La armonización regulatoria que facilita los intercambios de energía presenta una oportunidad única para Panamá, permitiéndole convertirse en un hub energético en la región. Esta posición estratégica le permitiría a Panamá funcionar como una especie de puente energético entre las regiones Andina y Centroamericana. Por un lado, Panamá podría importar energía de Colombia cuando las condiciones sean favorables, y posteriormente reexportarla a los países de Centroamérica, o cuando estos últimos tengan excedentes competitivos, Panamá los puede exportar a Colombia.
La posibilidad de acceder a la energía de los países vecinos, a través de una interconexión, incrementa la oferta en el mercado, con lo cual no solo se ofrece una protección relativa contra el aumento de las tarifas, sino que también puede contribuir a una mayor estabilidad económica para los consumidores.
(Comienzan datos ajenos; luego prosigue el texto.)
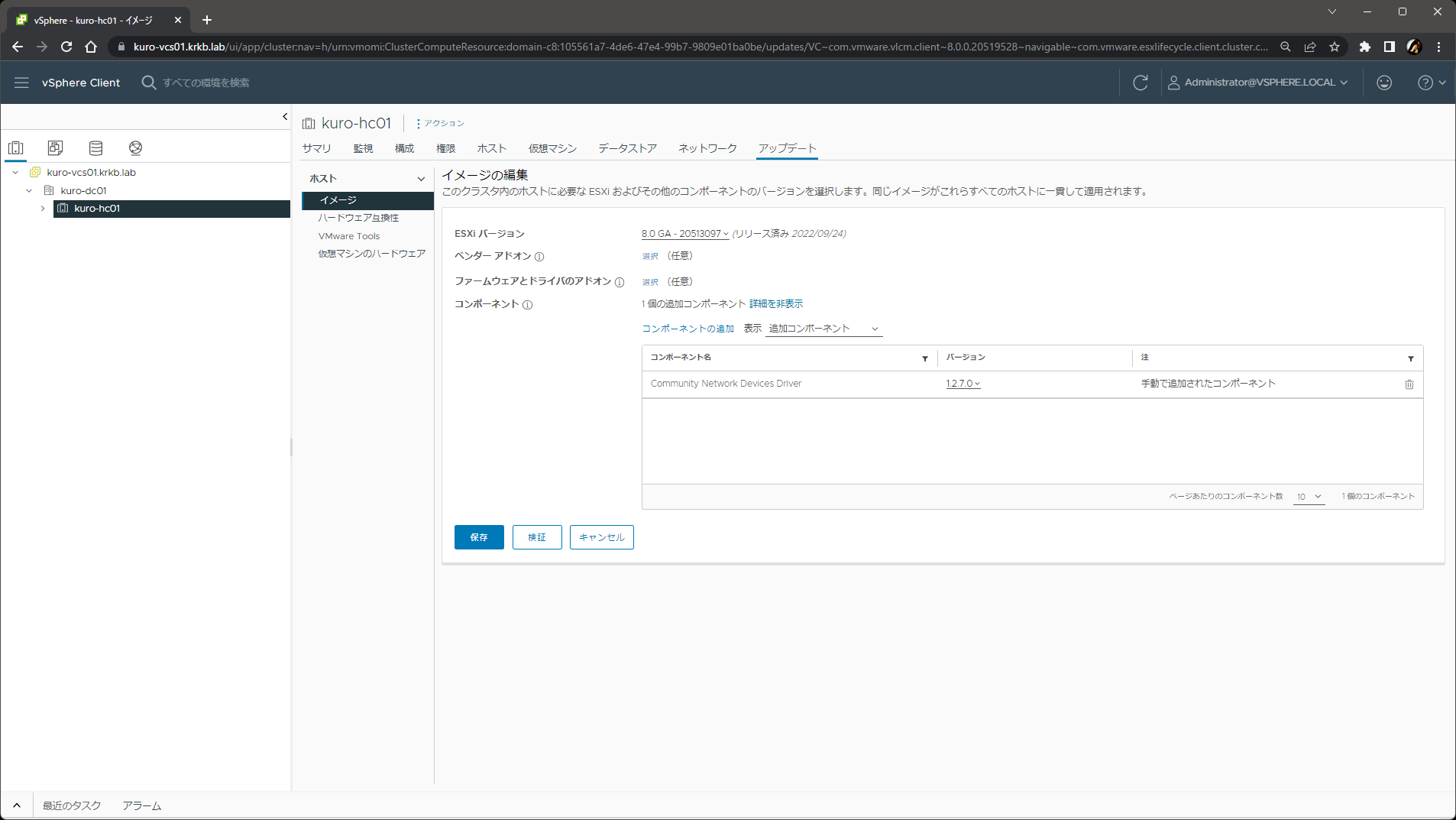
Task: Click the コンポーネントの追加 link
Action: click(688, 329)
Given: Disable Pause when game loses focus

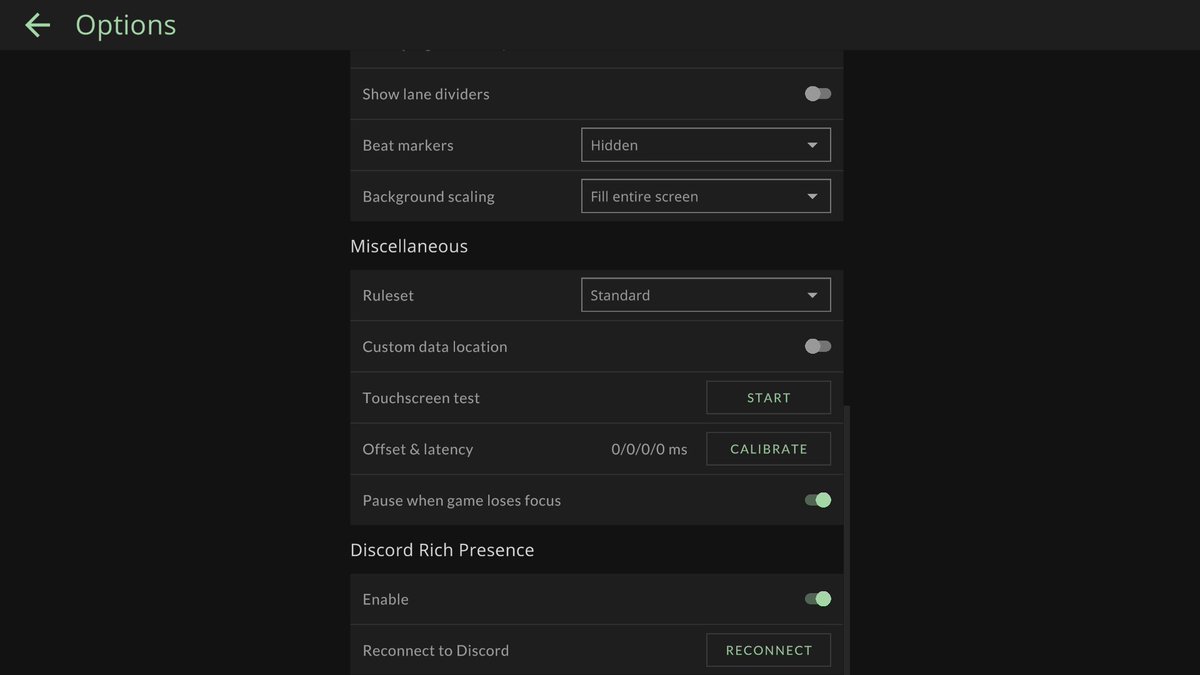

En última instancia, esto se traduce en beneficios tangibles para los hogares y las empresas, principalmente en Panamá, al proporcionarles un acceso más asequible y predecible a la energía eléctrica.
La interconexión eléctrica entre países facilita la integración y utilización de fuentes de energía renovable. Esto no solo contribuye a una significativa reducción en las emisiones de CO2 sino que también puede resultar en la disminución de tarifas eléctricas al aprovechar fuentes energéticas más económicas y sostenibles.
La interconexión eléctrica permitirá que los países aprovechen las diferencias y complementariedades de sus matrices energéticas. Por ejemplo, si un país tiene una fuerte producción de energía solar durante el día y su vecino produce energía hidráulica de manera más eficiente durante la noche, como es el caso de Colombia, la interconexión entre ambos podría asegurar un suministro de energía constante y renovable las 24 horas del día. Esta complementariedad no solo garantiza una mayor estabilidad en el suministro, sino que también optimiza el uso de fuentes renovables entre regiones.
La interconexión eléctrica actúa como un seguro ante posibles fallos o problemas en el sistema energético de un país. Si un país enfrenta dificultades en su suministro, ya sea por condiciones climáticas adversas, fallos técnicos o cualquier otro imprevisto, puede apoyarse en el flujo de energía del país con el que está interconectado. Esta colaboración garantiza una mayor resiliencia y continuidad en el suministro eléctrico, protegiendo a los consumidores de interrupciones y asegurando una operación más estable y confiable del sistema energético.
La interconexión eléctrica entre Panamá y Colombia, auspiciada por las compañías ETESA de Panamá e ISA de Colombia, no solo se centra en los beneficios energéticos y económicos, sino que también se compromete con la responsabilidad social y ambiental. Este compromiso se traduce en beneficios tangibles para las comunidades en el área de influencia del proyecto. Con una gestión social complementaria que se extiende a lo largo de la vida del proyecto, las comunidades locales se beneficiarán de iniciativas que podrían incluir programas de educación, desarrollo de habilidades, empleo local y protección del medio ambiente.
La tecnología de Corriente Directa (HVDC) seleccionada para la interconexión eléctrica entre Panamá y Colombia supera a las soluciones tradicionales en corriente alterna de alta tensión (HVAC) en varios aspectos clave. HVDC permite una transmisión de energía más estable y sin las oscilaciones inter-área asociadas con HVAC, mejorando el amortiguamiento y la estabilidad general de los sistemas eléctricos. Además, ofrece un control refinado y flexible sobre las transferencias de potencia entre naciones con sistemas eléctricos distintos, como es el caso entre Panamá y Colombia, facilitando un intercambio energético más eficiente y fiable.
La implementación de HVDC se destaca igualmente por su viabilidad económica y un impacto ambiental y social reducido, al necesitar menos espacio para las servidumbres de paso. Esta tecnología no solo se adapta mejor a la diversidad ecológica y los retos geográficos, sino que también proporciona ventajas técnicas como control dinámico de voltaje, capacidad de recuperación rápida tras fallos, amortiguación de oscilaciones, filtrado de armónicos, equilibrio de fases y regulación de frecuencia. Estas funciones mejoran notablemente la confiabilidad y resiliencia de la red eléctrica, mejoran la calidad de la energía y facilitan una integración más armónica con otros sistemas energéticos y recursos conectados, alineando el proyecto con las normativas internacionales y las últimas innovaciones del sector energético.